The operational playbook — menu refresh + targeted LTOs + restaurant pruning — delivered outsized unit-level lift, but the biggest near-term lever (post-closure sales transfer) is inherently finite and front-loaded. Expect most of the closure-derived comp tail to be realized within 3-12 months as sales baselines reset; beyond that, recurring growth must come from sustained traffic, pricing cadence, or meaningful mix shift to higher-margin channels. The margin narrative is bifurcated: unit economics have improved, yet margin upside is exposed to two erosive forces that can flip the story quickly — higher third-party delivery share and episodic wage/food inflation.
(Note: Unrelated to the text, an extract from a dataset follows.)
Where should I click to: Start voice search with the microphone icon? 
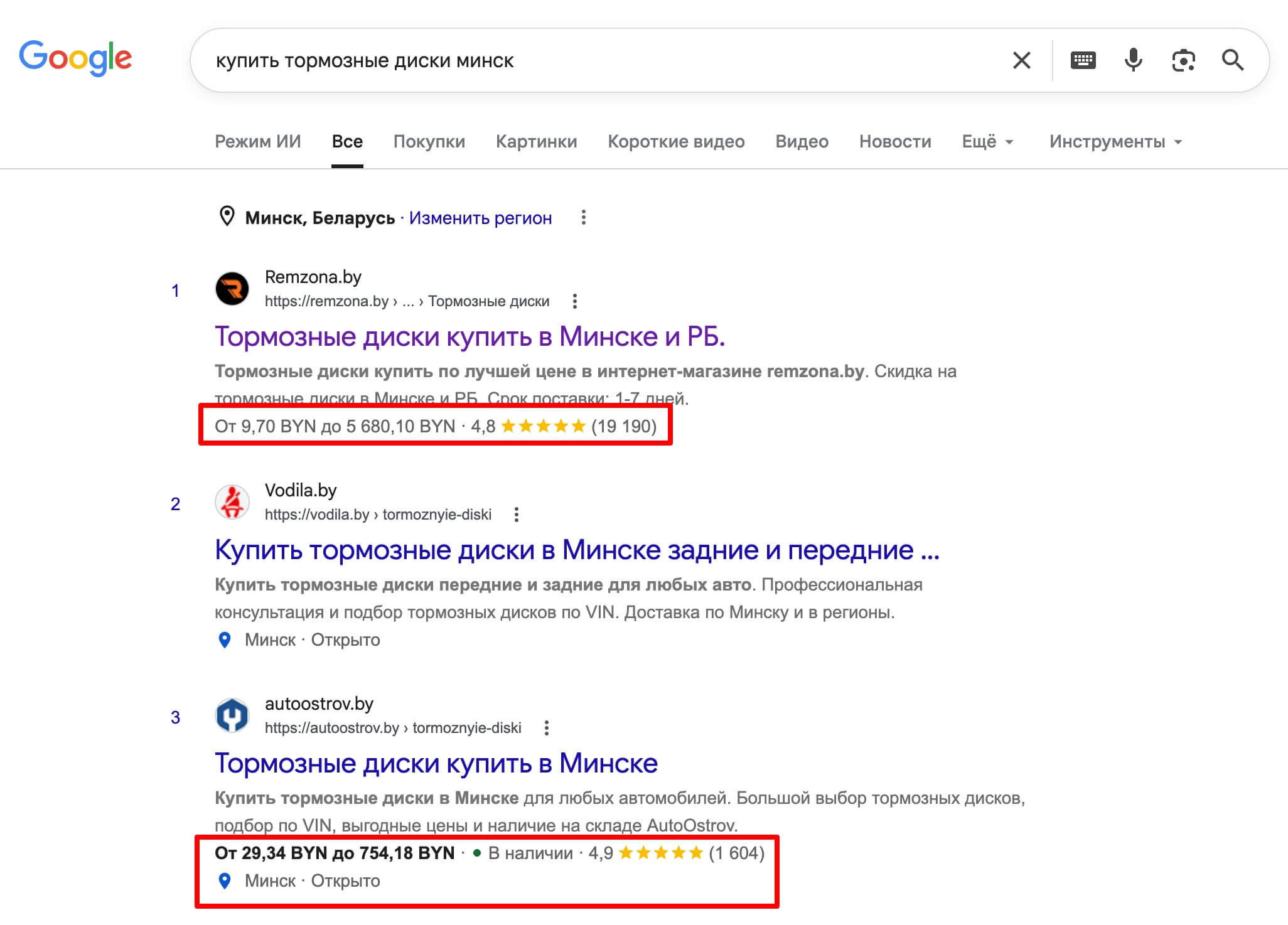point(1133,60)
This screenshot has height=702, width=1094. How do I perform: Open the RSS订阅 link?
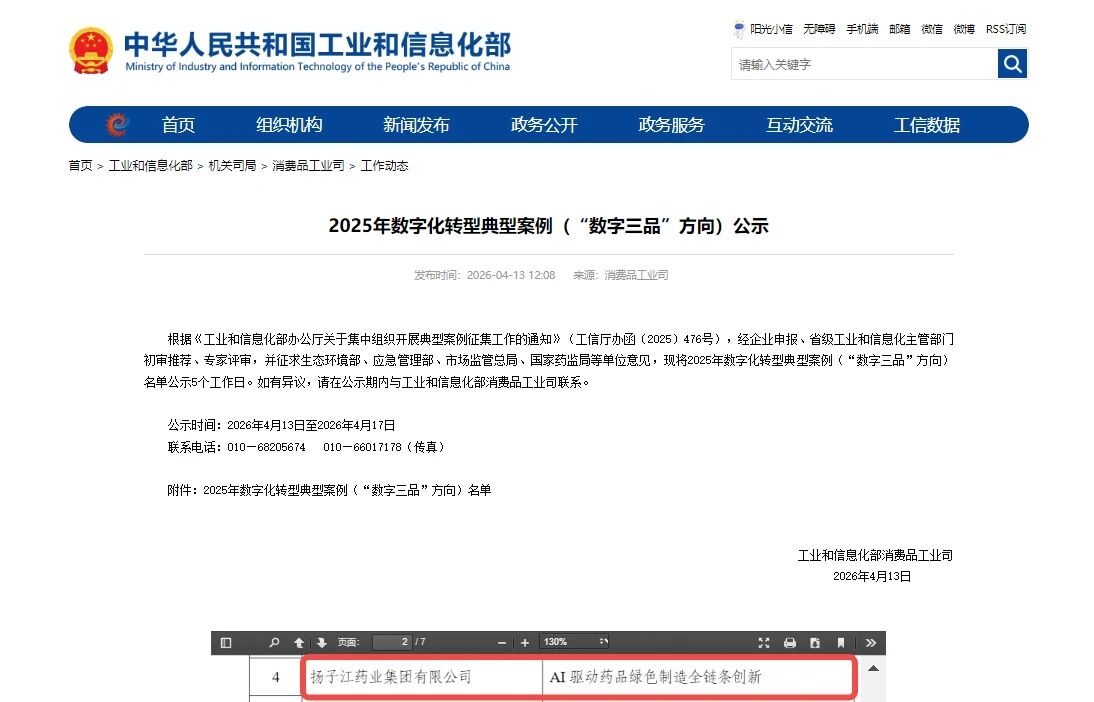click(1005, 29)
Delivery growth buys top-line and AUV, but fee mix scales non-linearly with off-premise penetration; a 200-500bp swing in delivery mix could eat a material portion of the margin gains unless the company secures better vendor/fee economics or raises effective prices. Strategic-alternatives activity materially accelerates optionality — a refinancing, a sale of company-owned assets to franchisees, or private-equity interest in consolidating the brand could crystallize value within 6-18 months. Any M&A path will hinge on demonstrable, repeatable unit economics and a clear roadmap to free-cash-flow conversion; absent that proof, refinancing risk (higher rates or tighter covenants) is the primary tail. Short-term catalysts to watch: sustained comp trends through the next two fiscal periods, third-party delivery share trajectory, and incremental guidance on debt-reduction execution. Market positioning that prices growth but ignores cash-flow timing or delivery-channel leakage is the primary mispricing opportunity to exploit.